# 12/15 Tip



## Risky Business (Jul 19, 2018)

Is this maintainable? My first day i got tipped 5/5 times and im half ways through my first week and i've been tipped 12/15 times. By all sorts of people, rich, poor, young, old, white, brown, doesn't matter but I'm seeing a lot of complaints here that tipping isn't normal.


----------



## tohunt4me (Nov 23, 2015)

Risky Business said:


> Is this maintainable? My first day i got tipped 5/5 times and im half ways through my first week and i've been tipped 12/15 times. By all sorts of people, rich, poor, young, old, white, brown, doesn't matter but I'm seeing a lot of complaints here that tipping isn't normal.

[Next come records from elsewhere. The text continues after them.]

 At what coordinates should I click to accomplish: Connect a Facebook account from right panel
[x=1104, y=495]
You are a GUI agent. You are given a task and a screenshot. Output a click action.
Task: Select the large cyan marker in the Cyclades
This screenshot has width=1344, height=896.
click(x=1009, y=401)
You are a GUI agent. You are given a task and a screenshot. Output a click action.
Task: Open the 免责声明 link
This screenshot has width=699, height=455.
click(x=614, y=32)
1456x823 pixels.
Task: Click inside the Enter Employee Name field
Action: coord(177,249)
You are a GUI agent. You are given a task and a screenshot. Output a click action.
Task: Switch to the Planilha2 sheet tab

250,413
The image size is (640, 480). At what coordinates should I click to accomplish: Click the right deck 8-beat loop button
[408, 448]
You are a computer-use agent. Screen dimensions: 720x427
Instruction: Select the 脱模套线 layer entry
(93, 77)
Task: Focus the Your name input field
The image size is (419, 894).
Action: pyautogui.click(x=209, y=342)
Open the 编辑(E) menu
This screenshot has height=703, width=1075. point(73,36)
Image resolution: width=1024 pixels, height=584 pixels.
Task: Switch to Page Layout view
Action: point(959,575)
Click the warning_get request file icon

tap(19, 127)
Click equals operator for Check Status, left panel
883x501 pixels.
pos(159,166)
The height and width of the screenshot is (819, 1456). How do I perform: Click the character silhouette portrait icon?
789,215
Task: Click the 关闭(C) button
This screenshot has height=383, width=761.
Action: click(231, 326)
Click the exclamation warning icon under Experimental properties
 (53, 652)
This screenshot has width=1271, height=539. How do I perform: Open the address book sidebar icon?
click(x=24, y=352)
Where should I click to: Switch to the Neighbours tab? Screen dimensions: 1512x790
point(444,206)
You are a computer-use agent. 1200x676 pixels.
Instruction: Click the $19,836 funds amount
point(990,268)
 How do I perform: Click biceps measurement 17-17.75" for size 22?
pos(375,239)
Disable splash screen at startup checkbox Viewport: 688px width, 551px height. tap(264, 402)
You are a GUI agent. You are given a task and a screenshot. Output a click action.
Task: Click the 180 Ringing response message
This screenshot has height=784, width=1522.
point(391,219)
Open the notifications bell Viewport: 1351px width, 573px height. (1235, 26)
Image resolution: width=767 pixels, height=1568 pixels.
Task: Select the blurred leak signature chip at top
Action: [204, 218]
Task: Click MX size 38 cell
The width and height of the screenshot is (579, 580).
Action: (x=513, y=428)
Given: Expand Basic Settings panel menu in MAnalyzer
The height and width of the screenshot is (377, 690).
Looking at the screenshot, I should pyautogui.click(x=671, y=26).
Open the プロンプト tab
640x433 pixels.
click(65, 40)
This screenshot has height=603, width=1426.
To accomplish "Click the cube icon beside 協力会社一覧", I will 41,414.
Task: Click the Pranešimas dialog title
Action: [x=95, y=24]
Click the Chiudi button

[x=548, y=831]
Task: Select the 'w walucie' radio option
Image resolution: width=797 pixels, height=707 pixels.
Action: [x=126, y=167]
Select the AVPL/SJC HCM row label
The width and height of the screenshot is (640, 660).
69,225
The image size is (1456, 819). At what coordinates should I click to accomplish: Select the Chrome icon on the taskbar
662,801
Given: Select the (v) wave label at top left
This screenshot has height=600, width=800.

Uber must be POCKETING EVERYONE ELSES TIPS !


----------



## 123KID (Jan 16, 2018)

I had a couple pretty good days for tips last week also.


----------



## Dice Man (May 21, 2018)

Something fishy.
Or you are extraordinarily friendly.


----------



## edgar10841 (May 15, 2018)

Dice Man said:


> Something fishy.
> Or you are extraordinarily friendly.


cops are gonna get him, you have be giving tug jobs or something illegal because that is not the norn in this rideshare thing of ours.


----------